2015年ASCO临床实践指南:生物标志物指导女性转移性乳腺癌系统性治疗建议(3)

发布时间:2015-10-12 浏览次数:439次 来源: 作者:

指南标题:Use of Biomarkers to Guide Decisions on Systemic Therapy for Women With Metastatic Breast Cancer: American Society of Clinical Oncology Clinical Practice Guideline


发布机构:美国临床肿瘤学会(ASCO, American Society of Clinical Oncology)


指南发表:J Clin Oncol. 2015 Jul 20.


临床问题2

对于已获知激素受体和HER2状态的转移性乳腺癌女性患者,有哪些已被证实的额外肿瘤标记物可在开始系统治疗或指导选择新的系统治疗方案时具有临床效用?


Clinical Question 2

For women with metastatic breast cancer and with known endocrine receptor and HER2 status, which additional tumor markers have demonstrated clinicalutility to initiate systemic therapy or direct selection of a new systemic therapy regimen?


指南推荐2

转移性乳腺癌开始或选择系统治疗的临床决策应受ER、PR及HER2状态结合临床评估、判断及患者治疗目标的指导。

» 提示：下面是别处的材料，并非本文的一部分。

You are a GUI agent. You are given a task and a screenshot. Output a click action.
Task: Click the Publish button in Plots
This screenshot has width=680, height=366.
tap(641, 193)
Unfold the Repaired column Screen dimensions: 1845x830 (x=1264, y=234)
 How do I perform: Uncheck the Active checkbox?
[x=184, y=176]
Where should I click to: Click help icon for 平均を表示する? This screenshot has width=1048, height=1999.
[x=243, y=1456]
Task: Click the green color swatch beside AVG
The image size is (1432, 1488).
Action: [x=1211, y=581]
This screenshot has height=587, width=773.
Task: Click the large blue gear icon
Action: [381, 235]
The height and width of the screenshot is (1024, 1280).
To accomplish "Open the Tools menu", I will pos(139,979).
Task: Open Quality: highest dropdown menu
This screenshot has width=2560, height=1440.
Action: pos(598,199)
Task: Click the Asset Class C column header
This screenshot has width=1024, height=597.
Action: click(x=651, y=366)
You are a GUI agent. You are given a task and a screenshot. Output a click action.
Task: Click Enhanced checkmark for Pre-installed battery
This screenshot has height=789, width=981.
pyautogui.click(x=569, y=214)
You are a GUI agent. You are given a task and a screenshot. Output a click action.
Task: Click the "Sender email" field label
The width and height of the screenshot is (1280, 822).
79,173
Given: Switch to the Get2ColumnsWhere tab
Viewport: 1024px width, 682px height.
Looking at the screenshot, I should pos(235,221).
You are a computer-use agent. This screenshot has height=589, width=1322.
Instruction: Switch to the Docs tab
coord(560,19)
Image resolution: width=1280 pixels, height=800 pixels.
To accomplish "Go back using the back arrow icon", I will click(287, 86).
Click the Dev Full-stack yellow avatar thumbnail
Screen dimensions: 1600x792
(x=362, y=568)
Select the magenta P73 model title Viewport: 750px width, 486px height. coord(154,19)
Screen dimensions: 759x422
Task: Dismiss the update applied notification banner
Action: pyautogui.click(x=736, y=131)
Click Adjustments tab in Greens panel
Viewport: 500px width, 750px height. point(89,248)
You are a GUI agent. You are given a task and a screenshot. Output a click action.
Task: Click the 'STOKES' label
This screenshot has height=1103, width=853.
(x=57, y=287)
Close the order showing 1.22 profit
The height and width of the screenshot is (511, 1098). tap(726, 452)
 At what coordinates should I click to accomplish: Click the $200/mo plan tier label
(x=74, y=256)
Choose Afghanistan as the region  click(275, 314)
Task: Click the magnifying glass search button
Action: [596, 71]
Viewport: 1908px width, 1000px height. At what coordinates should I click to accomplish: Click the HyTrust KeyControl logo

目前,尚无证据表明仅根据额外生物标记检测结果制定治疗决策能改善预后;因此对转移性乳腺癌开始或选择治疗的决定应仅依据ER、PR及HER2状态及特定的临床情况。(来源:循证证据。证据级别:低。推荐等级:中等。)


Recommendation 2

Decisions concerning the initiation of systemic therapy or selection of systemic therapy for metastatic breast cancer should be guided by ER, PR, and HER2 status, in conjunction with clinical evaluation, judgment, and the patient’s goals for care. Presently, there is no evidence that therapy decisions based solely on additional biomarker results improve health outcomes; thus, decisions about initiating or selecting therapy for metastatic breast cancer should be based solely on ER,PR, and HER2 status and the specific clinical scenario. (Type: evidence based. Evidence quality: low. Strength of recommendation: moderate.)


临床解读

专家共识支持应用ER、PR及HER2状态指导临床实践,正如最近更新的ASCO指南所概述的有关HER2及ER、PR检测的报告。除临床试验外,不推荐检测额外的生物标记物应用于临床。


Clinical Interpretation

The consensus of the expert Panel supports the use of ER, PR, and HER2 to guide practice, as outlined in the recent updated ASCO guideline on HER2 testing and on ER and PR testing. No additional biomarkers for clinical use are recommended outside of a clinical trial.